What’s with Cyrille Y. Morotte, the 36 year old Frenchman who tossed a bundle of papers over the White House fence on March 22? This is the second time he’s tossed something over the White House fence. The last time was in June 2004, after which he was deported. With dogged persistence he managed to get back into the country. How he achieved that is currently being investigated. Apparently he was on a may-not-enter list. So much for Homeland Security!
But back to Cyrille. He’s obviously trying to make some kind of political statement. Whatever he’s trying to say, he believes in it strongly enough to sneak back into the US just to fling those papers over the fence. But it’s not working, because his message is not getting out. The public has no idea what those papers said. The public has no idea what Cyrille is trying to say.
What he needs to do next time, I think, is go with a symbolic act. Instead of papers he should toss something that will be reported worldwide, and that will forcefully express whatever opinion he’s trying to express. Assuming that flinging stuff over the fence is not his way of expressing admiration for Bush, what I suggest for next time is suitably packaged processed dog food. Processed, that is, by a dog. A nice big package, all the better to get everyone’s attention. And no harm done if it is helpfully labeled “Dog Poop†in big, bold letters. That way, when CNN covers the incident live for a couple of hours, they will be able to zoom in nicely and keep telling the world over and over again that what he flung was dung.

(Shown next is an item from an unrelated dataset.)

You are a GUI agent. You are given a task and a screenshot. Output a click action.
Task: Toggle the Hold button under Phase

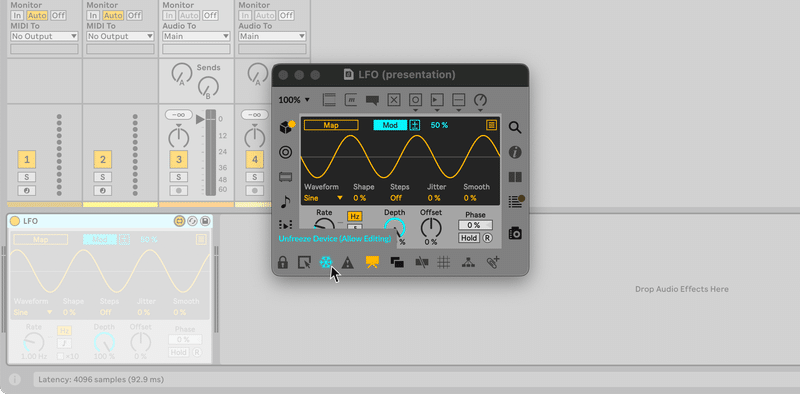pos(469,238)
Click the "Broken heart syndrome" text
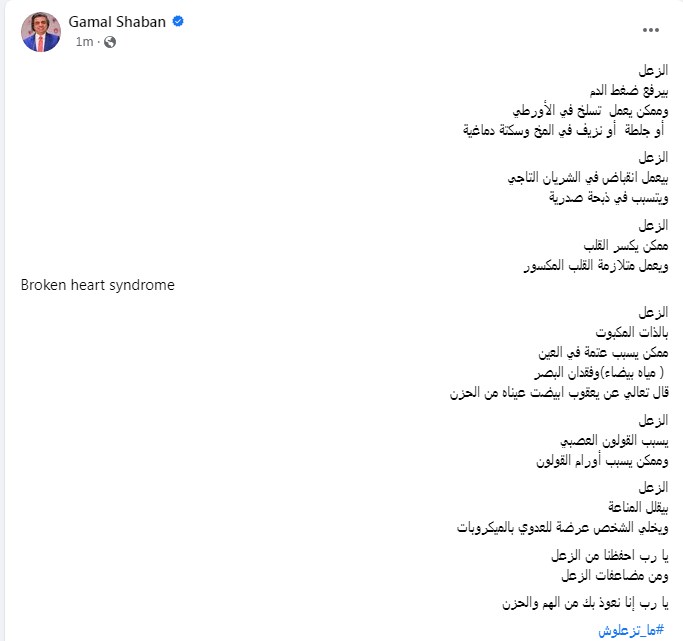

With any luck, Cyrille may even be able to inspire a rash of copycat crimes. I can think of a lot of people who might find the idea of flinging dog poop over the White House fence appealing. Especially since they don’t even seem to arrest you for the first offence (Cyrille wasn’t). They do deport you, though, so if you’re a foreigner (or an illegal immigrant), adopt a free-trade philosophy and outsource the job to an out-of-work American. Enterprising out-of-work Americans will, no doubt, be found loitering in the vicinity of the White House, carrying large, well-labeled packages, and discreetly advertising them from time to time.